The result was reportedly a plane which reached 262 KTS (circa 301 MPH) of speed at an altitude of just 175 feet, over the city point DIERA, which is by no means “close” to the airport, in take off terms.
A plane should easily be in the thousands of feet of altitude by then.
The flight crew are alleged to have followed the flight director until it became clear that something was incredibly wrong, as the plane headed directly toward the ground. The system should have been set for 4,000 feet for the take off climb, but was set to 00000 and apparently not corrected.
Overspeed: A Cause For Caution
Planes don’t usually hit those speeds with the gear or flaps down, or at low altitude. When these potentially damaging incidents happen, they’re known as “overspeed” issues.
If the event in question did indeed occur, on the “overspeed” basis alone, the plane likely should’ve returned to Dubai for structural checks. High speeds experienced at low altitude, with flaps and gear down could’ve caused damage which can prove critical during flight.
Instead, the plane carried on for circa 14 hours.
In the end, worries regarding overspeed structural damage lead to an inspection in Washington, which created a delay greater than 3 hours of the return flight. Overspeed of an aircraft can result in cracks, structural failures or issues with systems which are critical to flight.
After inspection, it was confirmed that no serious structural or systems damage occurred to the aircraft during this take off event, and the flight operated “home” from Washington to Dubai without incident.
But, questions remain about whether it should’ve continued its outbound journey to Washington DC, given the potential for damage experienced during what was likely an overspeed on takeoff, and the potentially serious error. Of course, if this happened…
A Fortunate Outcome
According to sources, the 4 flight crew who operated the “near miss” flight have all been let go by Emirates as a result of the potentially devastating incident and further decision to carry on, despite the potential for overspeed damage to either the flaps or landing gear as a result of the error.
No one was hurt on the EK231 flight in question, and on the Boeing 777’s return journey from Washington Dulles to Dubai, only a 3 hr 15 min delay was experienced, as a result of the overspeed inspection.

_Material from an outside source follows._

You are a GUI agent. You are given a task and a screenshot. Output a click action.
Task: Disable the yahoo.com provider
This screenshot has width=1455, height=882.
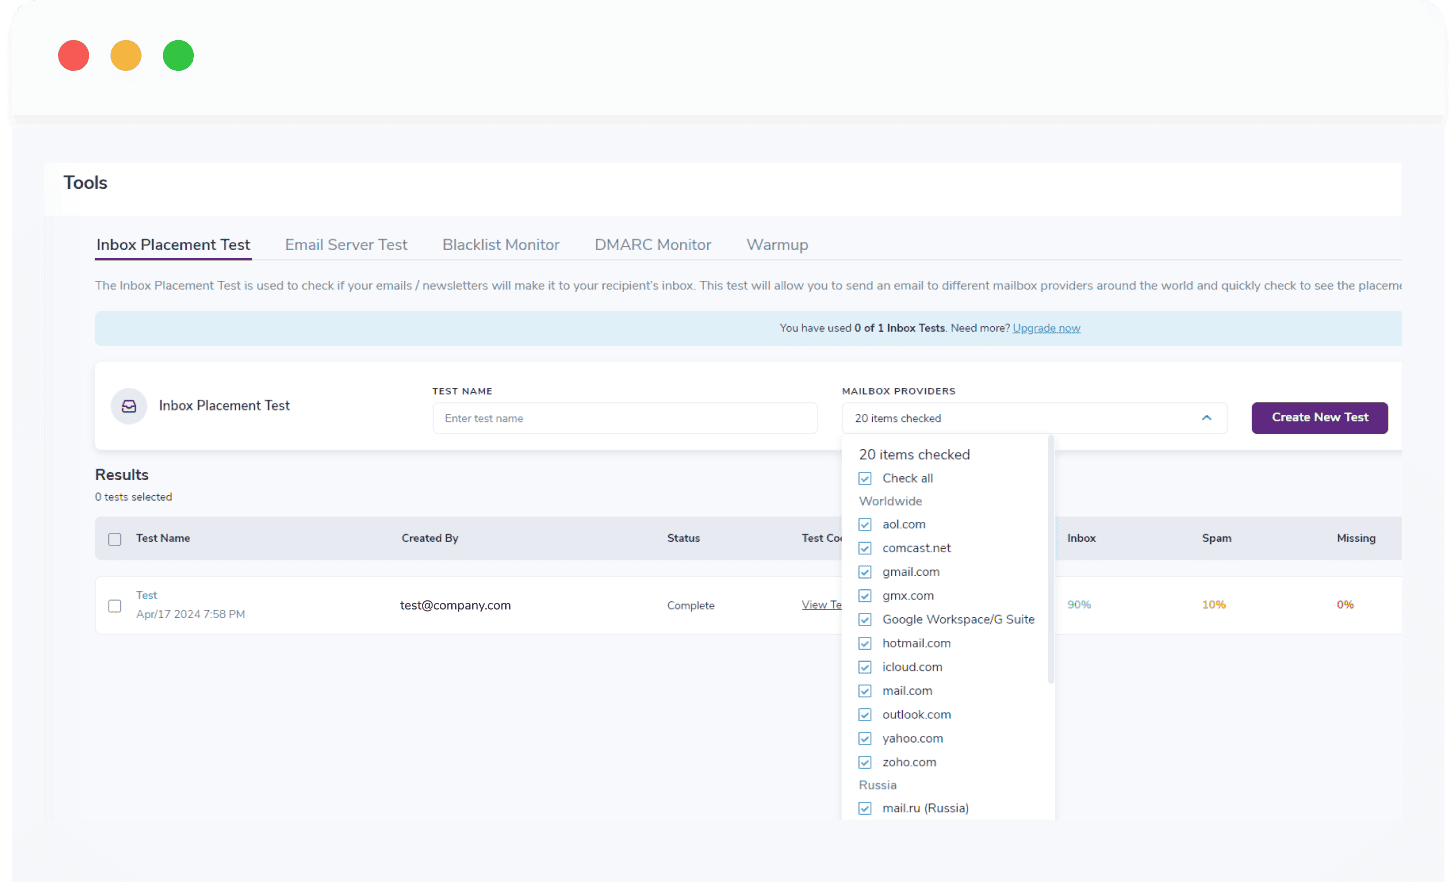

Initial fingers point to crew “recency”, which is a continuous problem for airlines in the “stop, start” nature of the pandemic. Restrictions are added, demand dips. Restrictions are dropped, demand soars, and airlines can’t cope with staffing.
That’s what allegedly happened, but an inexplicable series of events where a flight crew saw a takeoff altitude of 0,000 feet on the flight director and then failed to correct it to 4,000 feet is incredibly alarming for an airline with a largely impressive safety record.
No Emirates flights have suffered a fatal passenger crash, to date.
The incident was so serious, Emirates reportedly sent out a NOTAM (a notice) to crews reminding them that even if the previous crew left an anomaly altitude of 0,000, that’s certainly not what was intended for take off. It’s a worrying error, to say the least.
Let’s hope airlines take note and work diligently to retrain flight crews properly as they enter back into service, after a very long and emotional time off of work. The last thing the travel recovery needs is an avoidable disaster.